Seadrill Ltd. Stock Down 10% Again Today: Here's What's Happening
What:Shares of offshore oil and gas drilling contractorSeadrill Ltd. fell 10% on Dec. 8, after declining by just as much the day before. The two-day sell-off puts Seadrill's shares down 20% this week to $4.38 at market close, the all-time low for the company's stock. Here's some sad context:
Seadrill's stock price is barely more than the $3.93 in dividends the company paid out in 2014.
So what:Of course, Seadrill isn't paying a dividend now, having halted it in late 2014 as the reality of a long-term decline in offshore drilling demand set in. As things stand today, there is just too much oil and not enough demand growth to support the number of offshore vessels operating, not to mention the glut of newbuilds the industry has on order -- many of which are scheduled for delivery over the next year.
This week, oil prices are down even more following OPEC's announcement last week that it wouldn't cut oil production. At the end of trading today, the Brent index -- a major global crude oil benchmark -- was barely over $40 per barrel, while West Texas Intermediate, a major North American wholesale price, was below $38 on fears of an even more protracted turf battle between U.S. shale producers and Saudi Arabia for market share.
While short-term -- and largely fear-driven -- oil futures volatility really has little to do with Seadrill's prospects, the increasing likelihood of a protracted downturn in prices is certainly bad for the company. The more oil Middle Eastern OPEC countries like Saudi Arabia pump from their vast onshore reserves, the less demand there will be for offshore development.
That's doubly true when oil prices are down, because offshore oil is simply more expensive to find and develop. And that means the big integrated oil companies, as well as state-owned oil companies, are less likely to invest in offshore. That's before even considering that capital expenditures are getting slashed across the industry.
Now what:Where does Seadrill fit in all of this? The company has long touted its high-spec new fleet as being a competitive advantage. And while that's true in a healthy demand environment, the company's massive debt load -- a product of the aggressive expansion of its high-spec fleet -- is a major risk. Seadrill, more than any other operator, must keep its fleet working in order to cover its debt expenses, while less-leveraged competitors will find it easier to idle and scrap vessels, as well as accept lower day rates for rig contracts than Seadrill.
SDRL Debt to Assets (Quarterly) data by YCharts.

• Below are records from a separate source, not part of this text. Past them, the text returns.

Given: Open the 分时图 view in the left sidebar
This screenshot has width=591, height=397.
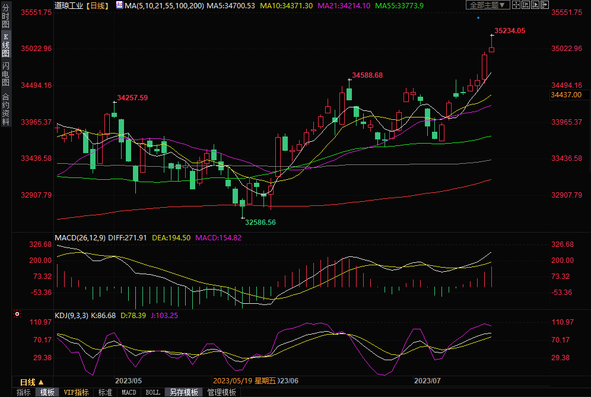Looking at the screenshot, I should 5,18.
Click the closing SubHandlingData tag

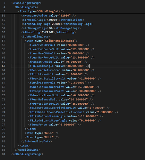(37, 141)
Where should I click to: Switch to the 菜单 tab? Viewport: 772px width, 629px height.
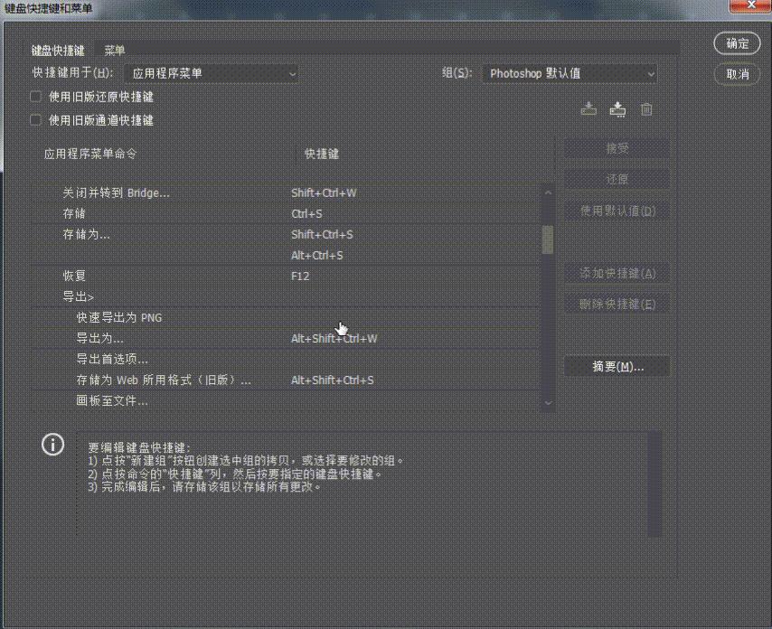pos(116,49)
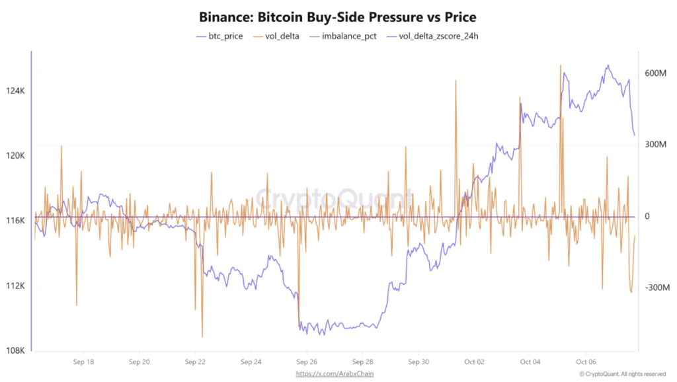This screenshot has height=382, width=677.
Task: Click the 0 label on right axis
Action: pyautogui.click(x=648, y=217)
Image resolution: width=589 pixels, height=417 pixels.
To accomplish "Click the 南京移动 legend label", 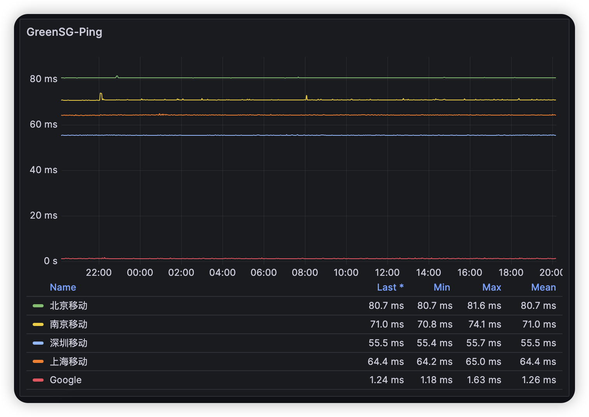I will (x=69, y=324).
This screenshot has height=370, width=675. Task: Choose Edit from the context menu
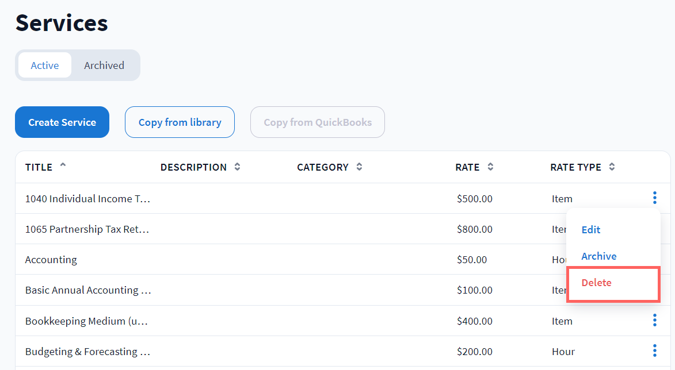click(591, 230)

Simply put, Seadrill is in rough seas. And while the price drop of the stock -- and of oil -- doesn't directly increase the company's risk profile, Seadrill is not a "safer" investment simply because the stock is 20% cheaper than it was last week. The offshore market remains ugly, and the outlook is very uncertain.
The article Seadrill Ltd. Stock Down 10% Again Today: Here's What's Happening originally appeared on Fool.com.
Jason Hall owns shares of Seadrill. The Motley Fool recommends Seadrill. Try any of our Foolish newsletter services free for 30 days. We Fools may not all hold the same opinions, but we all believe that considering a diverse range of insights makes us better investors. The Motley Fool has a disclosure policy.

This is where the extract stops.